Science fiction is science fiction, and scientific endeavour is founded on one basic principle: given time and study, given logic, curiosity and empirical investigation, we can figure it out. We can find out what makes it go. We can reverse-engineer the secrets of the universe.
By contrast, Weir gloats:
Did you really think you could destroy this ship? She’s defied space and time. She’s been to a place you couldn’t possibly imagine.
Another character describes the ship’s destination as somewhere “beyond scientific reality”, “hell”. These are not the words of a scientist; they are the words of a priest. Event Horizon invokes the inexplicable supernatural and thereby becomes fantasy. Its moral is the moral of Babel or Icarus: who are we, mere mortals, to touch the sky?

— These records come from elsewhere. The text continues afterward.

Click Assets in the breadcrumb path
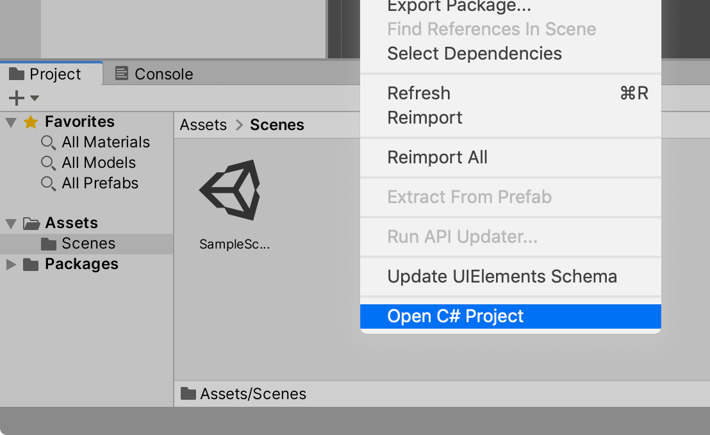 203,125
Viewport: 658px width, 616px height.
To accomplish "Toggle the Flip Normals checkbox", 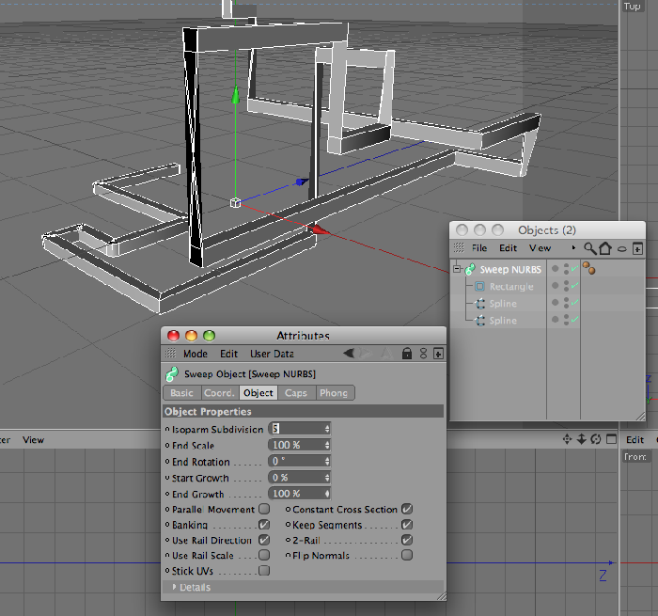I will point(407,555).
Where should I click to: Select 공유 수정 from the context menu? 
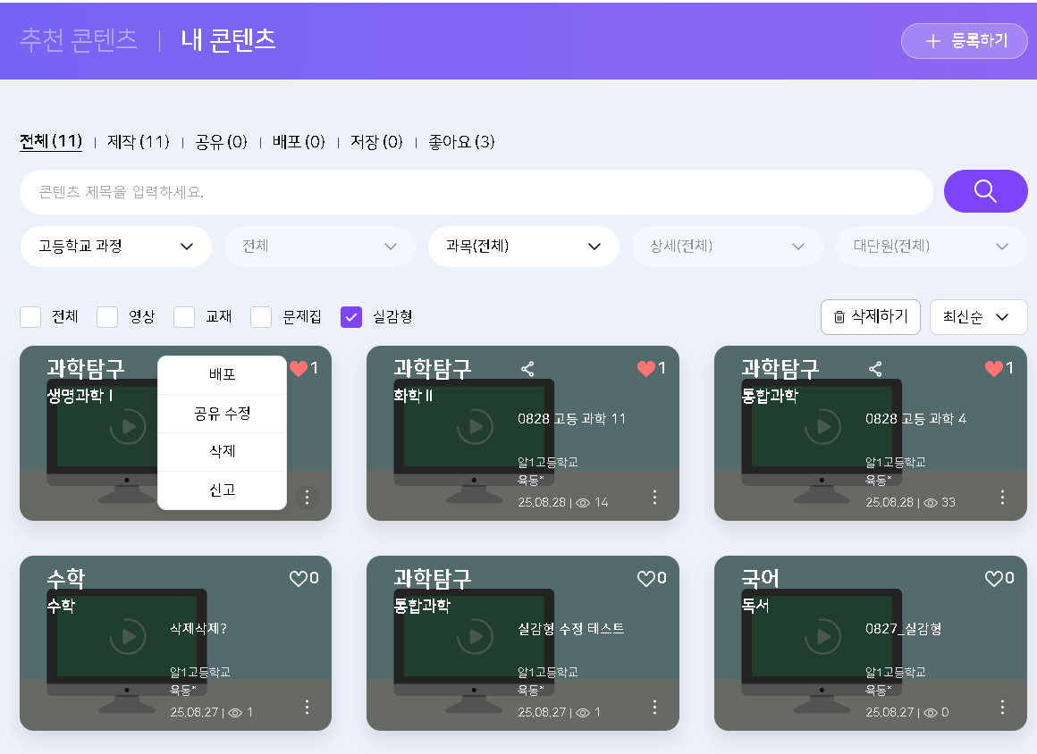tap(222, 414)
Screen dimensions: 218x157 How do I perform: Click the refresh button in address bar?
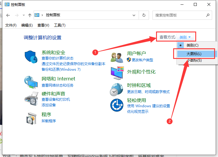click(x=144, y=15)
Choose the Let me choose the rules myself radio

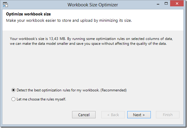click(x=13, y=99)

Sunshine, written by Alex Garland (28 Days Later) and directed by Danny Boyle (Trainspotting), is a significantly better film, though its science is almost as dubious and it echoes its predecessor’s painful tumble into creature-feature horror. A team of astronauts are sent aboard the ship Icarus II to reignite our dying sun with a nuclear device, but events take a turn for the Horizon when they discover the Icarus I, thought lost seven years earlier when it failed in the same mission, intact but apparently abandoned.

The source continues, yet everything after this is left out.